Here is our technological preview on the application of Intel Optane persistent memory.
Intel Optane Persistent Memory and RAIDIX SDS
Let’s return to the beginning of this post: remember three ways to keep you cache data safe and consistent? So here they are:
- RAID with RAM cache: very fast, but unreliable in case of power shut down
- RAID with NV cache: very reliable, but a bit slower than RAM
- RAID with Write Through cache: reliable too, but MUCH slower than other options
We have decided to see the actual speed with each of the options. Server systems used are described in the solution brief we published with Intel. (https://builders.intel.com/docs/datacenterbuilders/high-performance-raid-software-for-fast-nvme-storage-systems-with-intel-optane-dc-storage.pdf)
We have conducted 3 sets of tests.
- Performance test of non-volatile memory to make a conclusion whether it can be used.
- Performance test of our cache with Intel Optane persistent memory DIMMs together with other options.

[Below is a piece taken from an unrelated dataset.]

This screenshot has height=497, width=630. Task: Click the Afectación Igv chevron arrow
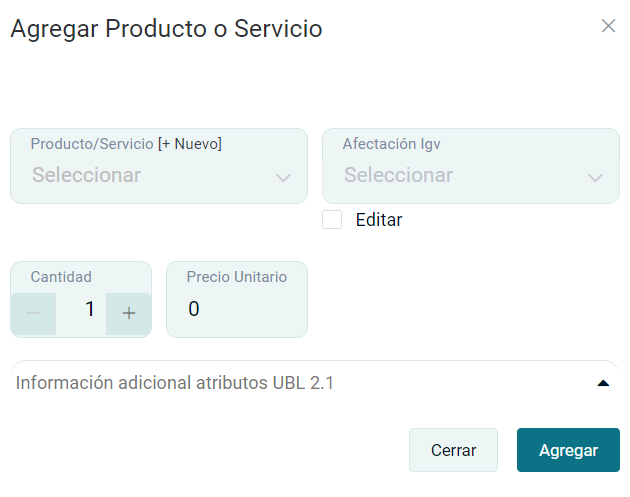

- Consistency and non-volatility test.
First we’ll start with memory configuring: ipmctl create -goal PersistentMemoryType=AppDirect
Reboot the server and then check how the system operates the memory in this mode. Create the namespaces (there are 2 in our case, as we have 2 NUMA nodes).

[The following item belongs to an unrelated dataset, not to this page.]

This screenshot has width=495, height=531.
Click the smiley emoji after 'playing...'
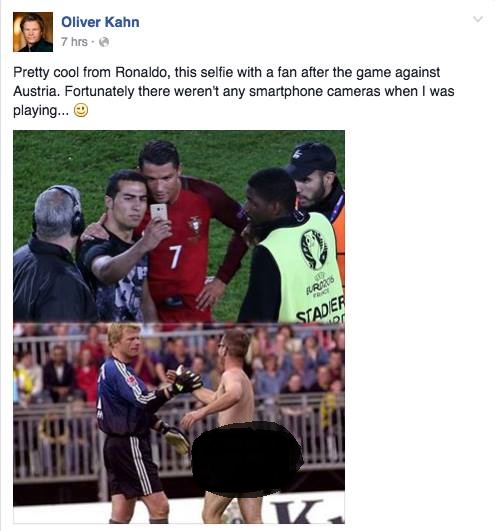coord(81,110)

“size”:”756.00 GiB (811.75 GB)”,
[root@raidix ~]# ndctl create-namespace -f –type=pmem –map=mem -m fsdax
“size”:”756.00 GiB (811.75 GB)”,
For the tests we have chosen the file system that supports DAX – xfs.
[root@raidix ~]# mount | grep dax
/dev/pmem1 on /data2 type xfs (rw,relatime,attr2,dax,inode64,noquota)

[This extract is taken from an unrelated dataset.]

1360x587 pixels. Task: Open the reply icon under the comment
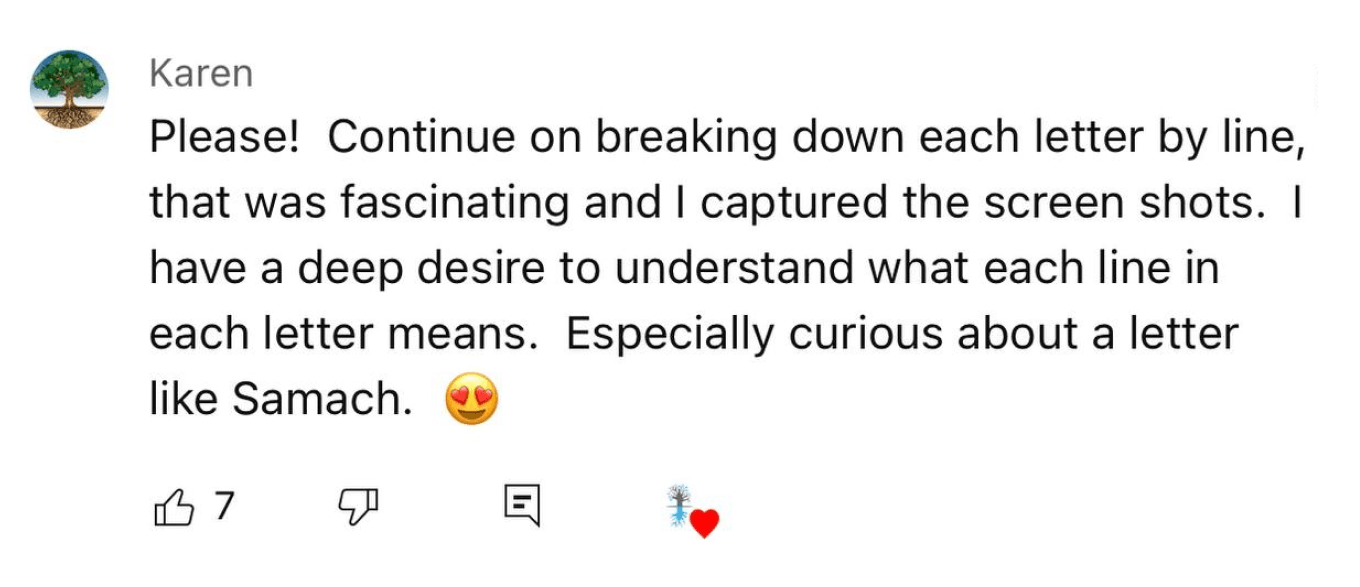pos(522,505)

/dev/pmem0 on /data type xfs (rw,relatime,attr2,dax,inode64,noquota)
And here are the tests results:
And now let’s see how RAIDIX 5.X operates Intel Optane persistent memory-based non-volatile cache.
First, remove namespace, that was created in the previous stage, as RAIDIX does all the necessary work itself during the module initialization.
On the page of RAID management hit “Initialize NVDIMM” button for confirmation: necessary namespace will be created, and the metadata will be prepared and recorded during initialization. While creating the storage resources we state that we’d like to use NVDIMM in case of power loss. Important note: RAIDIX allows to enable the function for every RAID separately.
It’s important that in the real world there are no loads of random-write-only type. We can expand cache size with the same costs (as Intel Optane persistent memory is cheaper than RAM) and the total performance will rise. The purpose of the test is to show the peak performance in the worst case.
Let’s run performance tests at 4k random write, RAID 5, and compare RAID performance with RAM cache, with no cache (Write Through mode) and Intel Optane persistent memory as NV cache:
RAIDIX with Intel Optane persistent memory shows 18% less performance against RAID with RAM-based cache. RAIDIX with Intel Optane persistent memory shows 78% better performance than WT cache. As a result: Intel Optane persistent memory protects the data in case of power loss. With that, cache expansion increases the overall performance of the system and lowers the latency.
And the third test. We emulated power loss of controller and turned the power off during intensive data record. After restoring the power, we checked the system logs, integrity of data and control sums. We repeated the test more than 300 times and every time the data was consistent, zero losses.
The tests got us prove that performance-wise NV, or Intel Optane persistent memory, is great for storage. With that, RAID with NV cache is almost as fast as RAID with RAM cache and almost as reliable as WT. And we are sure that it will keep the data comprehensive during the power outage.